Vehicles used on interurban services vary in design. Some are derived from low floor buses, but with more seats and fewer doors. Others have a higher flat floor, reached by steps but also carrying a lift for any passenger in a wheelchair. Their routes will still be necessary and they will benefit from shorter times spent in urban areas with restricted car use.

Politicians have to be sensible about the health and safety of passengers on all buses and coaches. Social spacing of anything from one to two metres is simply not practical. Health is of great importance and no one wants to risk a second round of the coronavirus pandemic. Drivers have to be properly protected but that is not rocket science. Passengers might have to get used to wearing face masks at least until a reliable vaccine has become widely available and the virus has been conquered.

The coach industry has been hardest hit by the pandemic but it has to demonstrate to politicians that it is a major contributor to national economies. Coaches provide a network of express services that are attractive to people where price is more important than journey time, or where there are not direct rail services. They offer a guaranteed seat and a secure place for luggage.

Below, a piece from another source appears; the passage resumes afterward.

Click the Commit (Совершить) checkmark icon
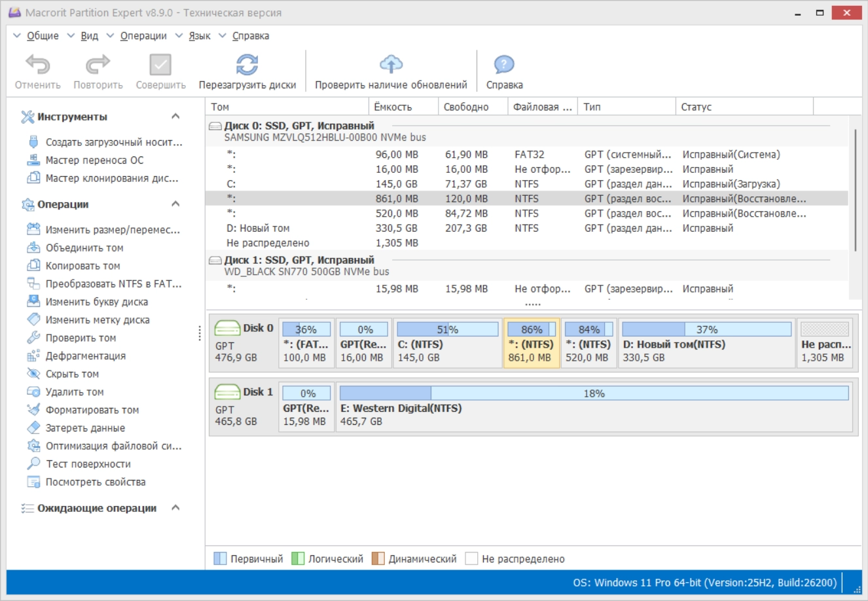Viewport: 868px width, 601px height. tap(160, 65)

Coaches are vital to inbound tourism. That might take a year or two to recover but inbound tourists are an important contributor to national economies. They spend on hotels, restaurants, bars, souvenirs and so on. Coaches carry all kinds of sports teams and their supporters. Coaches take passengers on extended tours across national borders and in many countries they also carry children to and from school. They are also used on private hires, particularly to theatres, concerts and historic towns.

The pandemic entered countries at different times and with different results but lock-down periods have generally been of similar duration across Europe so we can look at countries and predict when we will start to see some form of normality. If we can take measures to minimise the risk of a second round of the virus, recovery could start as soon as August/September. There will be a gradual ramp-up from then onwards as more and more businesses and activities come on stream and need coaches.

In Europe and North America, coaches are receiving little or no support from their Governments to bridge the gap until normal business returns. Some countries have contributed to the wages of drivers who have been laid off but that is not enough. There is a dark cloud for fleets which have a high level of finance on their coaches. Banks and finance houses must take a sensible approach and agree to a reasonable extension of the loan period. If they repossess vehicles they will find few, if any, purchasers in the present climate!

This will be a difficult time for manufacturers but orders for city and suburban buses, and for interurban vehicles will recover quite rapidly. They will have to lobby politicians about achieving clean air limits. Recovery in coach manufacture will take longer but demand will resume. Another challenge will be to get all the supply industry up and running at the same new speed.

Coronavirus has been the largest disruption that we have seen in our lives but it is also going to change many of the ways that we think and work. It is going to be an opportunity for the whole industry to get back on its feet and to be a strong force in helping to meet strict air quality limits in urban centres. The whole industry has to demonstrate to politicians its ability to minimise emissions per passenger per kilometre.